It's head to head with childhood cancer as every parent's worst nightmare - and every day about 10 people in the UK and Ireland are affected. Meningitis, and the septicaemia (blood poisoning) that goes with it, strikes with frightening speed, killing one in 10 people who get it. Babies are at higher risk than any other group, but there's a second peak among those aged 15-19.
This week is meningitis awareness week. Every year, charities such as the Meningitis Research Foundation aim to remind us all of the early warning symptoms of the deadly disease. Most people know about the headache, neck stiffness, dislike of bright lights, and rash, but babies and small children often don't get these classical symptoms. Instead, they can get less specific symptoms like leg pains; cold hands and feet despite a fever; a moaning, high-pitched cry; or a pale, dusky or blue tinge to the skin. Urgent treatment can literally mean the difference between life and death.

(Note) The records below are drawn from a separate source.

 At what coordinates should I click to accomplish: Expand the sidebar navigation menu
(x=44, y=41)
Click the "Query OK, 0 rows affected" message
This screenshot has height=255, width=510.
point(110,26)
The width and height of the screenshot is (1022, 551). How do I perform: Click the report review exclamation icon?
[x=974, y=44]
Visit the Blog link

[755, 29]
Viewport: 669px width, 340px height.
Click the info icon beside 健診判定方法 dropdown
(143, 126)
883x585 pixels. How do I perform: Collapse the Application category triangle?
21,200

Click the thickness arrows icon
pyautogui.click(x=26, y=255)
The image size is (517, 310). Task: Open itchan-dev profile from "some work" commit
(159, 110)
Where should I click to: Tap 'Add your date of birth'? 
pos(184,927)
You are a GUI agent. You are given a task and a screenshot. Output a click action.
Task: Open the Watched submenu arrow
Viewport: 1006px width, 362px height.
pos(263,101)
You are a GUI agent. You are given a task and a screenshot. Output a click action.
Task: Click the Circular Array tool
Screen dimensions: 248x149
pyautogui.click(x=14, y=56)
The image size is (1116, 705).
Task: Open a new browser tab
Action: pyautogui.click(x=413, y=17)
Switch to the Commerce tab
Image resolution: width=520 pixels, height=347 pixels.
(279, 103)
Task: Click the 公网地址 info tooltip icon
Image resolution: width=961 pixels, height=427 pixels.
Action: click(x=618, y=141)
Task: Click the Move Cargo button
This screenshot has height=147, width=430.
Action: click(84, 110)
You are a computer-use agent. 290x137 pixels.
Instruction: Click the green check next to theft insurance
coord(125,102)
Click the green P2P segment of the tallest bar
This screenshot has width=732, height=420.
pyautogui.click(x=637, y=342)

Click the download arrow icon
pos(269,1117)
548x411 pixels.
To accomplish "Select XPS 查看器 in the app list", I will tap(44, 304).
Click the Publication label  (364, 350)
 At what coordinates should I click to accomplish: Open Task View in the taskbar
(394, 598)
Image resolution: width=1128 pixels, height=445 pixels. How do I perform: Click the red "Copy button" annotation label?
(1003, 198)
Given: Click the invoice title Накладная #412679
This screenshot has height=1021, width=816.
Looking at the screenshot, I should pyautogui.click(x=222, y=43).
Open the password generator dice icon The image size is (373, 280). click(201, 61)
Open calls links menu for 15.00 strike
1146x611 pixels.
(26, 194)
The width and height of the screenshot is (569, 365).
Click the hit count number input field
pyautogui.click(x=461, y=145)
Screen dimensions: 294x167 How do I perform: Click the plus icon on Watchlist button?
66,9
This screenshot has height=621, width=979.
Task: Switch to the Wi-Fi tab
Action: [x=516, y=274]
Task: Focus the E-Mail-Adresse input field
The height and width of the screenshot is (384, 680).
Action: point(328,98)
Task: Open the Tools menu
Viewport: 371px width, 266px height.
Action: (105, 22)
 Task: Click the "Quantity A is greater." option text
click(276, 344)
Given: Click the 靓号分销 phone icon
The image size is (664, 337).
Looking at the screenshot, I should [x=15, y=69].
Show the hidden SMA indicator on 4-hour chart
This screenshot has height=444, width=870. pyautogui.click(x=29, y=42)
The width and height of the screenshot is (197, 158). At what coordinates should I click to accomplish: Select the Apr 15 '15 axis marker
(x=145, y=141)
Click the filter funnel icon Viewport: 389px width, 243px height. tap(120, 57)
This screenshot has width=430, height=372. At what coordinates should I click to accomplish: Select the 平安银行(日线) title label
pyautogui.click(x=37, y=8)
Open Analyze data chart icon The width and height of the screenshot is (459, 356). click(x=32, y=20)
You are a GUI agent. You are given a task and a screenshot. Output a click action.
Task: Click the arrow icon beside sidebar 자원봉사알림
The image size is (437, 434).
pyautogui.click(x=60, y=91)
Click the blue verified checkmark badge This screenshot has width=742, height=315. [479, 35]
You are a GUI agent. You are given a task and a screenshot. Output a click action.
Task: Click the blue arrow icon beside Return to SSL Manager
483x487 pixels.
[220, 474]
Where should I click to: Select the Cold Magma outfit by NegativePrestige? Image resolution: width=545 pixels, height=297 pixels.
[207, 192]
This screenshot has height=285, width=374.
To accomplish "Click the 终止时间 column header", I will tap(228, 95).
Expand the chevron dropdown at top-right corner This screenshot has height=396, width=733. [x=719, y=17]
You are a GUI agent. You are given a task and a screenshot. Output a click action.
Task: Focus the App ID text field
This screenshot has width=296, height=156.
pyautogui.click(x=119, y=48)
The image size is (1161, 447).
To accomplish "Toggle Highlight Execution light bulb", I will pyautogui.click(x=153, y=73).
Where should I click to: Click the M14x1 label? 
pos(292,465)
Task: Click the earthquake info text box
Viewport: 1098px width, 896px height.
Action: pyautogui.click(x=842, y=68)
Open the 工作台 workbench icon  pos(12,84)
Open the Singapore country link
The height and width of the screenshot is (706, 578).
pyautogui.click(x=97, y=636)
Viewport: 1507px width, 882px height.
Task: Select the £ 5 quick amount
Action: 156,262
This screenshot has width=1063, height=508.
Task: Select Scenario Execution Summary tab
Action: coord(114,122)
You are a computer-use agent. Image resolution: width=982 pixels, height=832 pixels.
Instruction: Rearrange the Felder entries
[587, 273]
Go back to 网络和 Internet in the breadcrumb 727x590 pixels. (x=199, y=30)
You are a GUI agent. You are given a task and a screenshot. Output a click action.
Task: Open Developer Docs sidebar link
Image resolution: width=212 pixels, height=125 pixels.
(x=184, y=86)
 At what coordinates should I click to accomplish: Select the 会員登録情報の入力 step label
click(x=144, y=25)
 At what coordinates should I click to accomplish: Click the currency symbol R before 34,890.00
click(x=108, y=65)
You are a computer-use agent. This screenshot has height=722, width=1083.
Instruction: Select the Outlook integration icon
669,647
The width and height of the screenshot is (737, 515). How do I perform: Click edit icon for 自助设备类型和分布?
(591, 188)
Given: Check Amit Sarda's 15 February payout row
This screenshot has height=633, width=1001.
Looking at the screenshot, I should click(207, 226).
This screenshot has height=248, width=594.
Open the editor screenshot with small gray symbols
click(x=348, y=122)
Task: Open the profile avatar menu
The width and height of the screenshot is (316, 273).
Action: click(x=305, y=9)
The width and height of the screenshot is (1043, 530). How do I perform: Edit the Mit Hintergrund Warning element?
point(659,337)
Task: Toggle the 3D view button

There have been success stories in fighting meningitis. Mumps used to be a common cause of meningitis before immunisation was introduced. Before the introduction of the Hib (Haemophilus influenzae group B) immunisation as part of the childhood vaccination programme in 1992, there were about 900 cases a year of meningitis caused by this germ in the UK, mostly in under-fours. Now that figure has been reduced by 98%. There is also a childhood vaccine to protect against meningitis group C, which has reduced the number of cases by about 95%.
Because many of the remaining cases of meningitis C have been among older teenagers and students, a meningitis C booster is being introduced from September 2013 for those aged 13-15. It can be given at the same time as the current three-in-one teenage booster. Anyone under 25 who hasn't had a meningitis C booster can get one through their GP.
For foreign travellers, immunisation against other forms of meningitis - groups A, Y and W135 - may be recommended. These types are uncommon in the UK but seen much more often in other countries such as Saudi Arabia and parts of Africa. Travellers going on the Hajj and Umrah pilgrimage in Saudi Arabia are required to have proof of immunisation against these strains, as well as meningitis C, when they arrive.
But there's controversy too. The most common cause of bacterial meningitis in the UK today is meningitis B. A vaccine against this type of meningitis has been licensed, but in July the Joint Committee on Vaccinations and Immunisations said it was unlikely to recommend it as part of the routine vaccination campaign. It hasn't been introduced in any other country, and the Committee says it lacks the very large trials needed to show how it affects the number of cases or how it would control the spread of the disease.
The Meningitis Trust is campaigning for members of the public to sign their petition in support of the vaccine, in advance of the next meeting of the committee on 2nd October. Whatever the outcome, it's still important that you spread the word about how to recognise the symptoms before it's too late. You could save a life.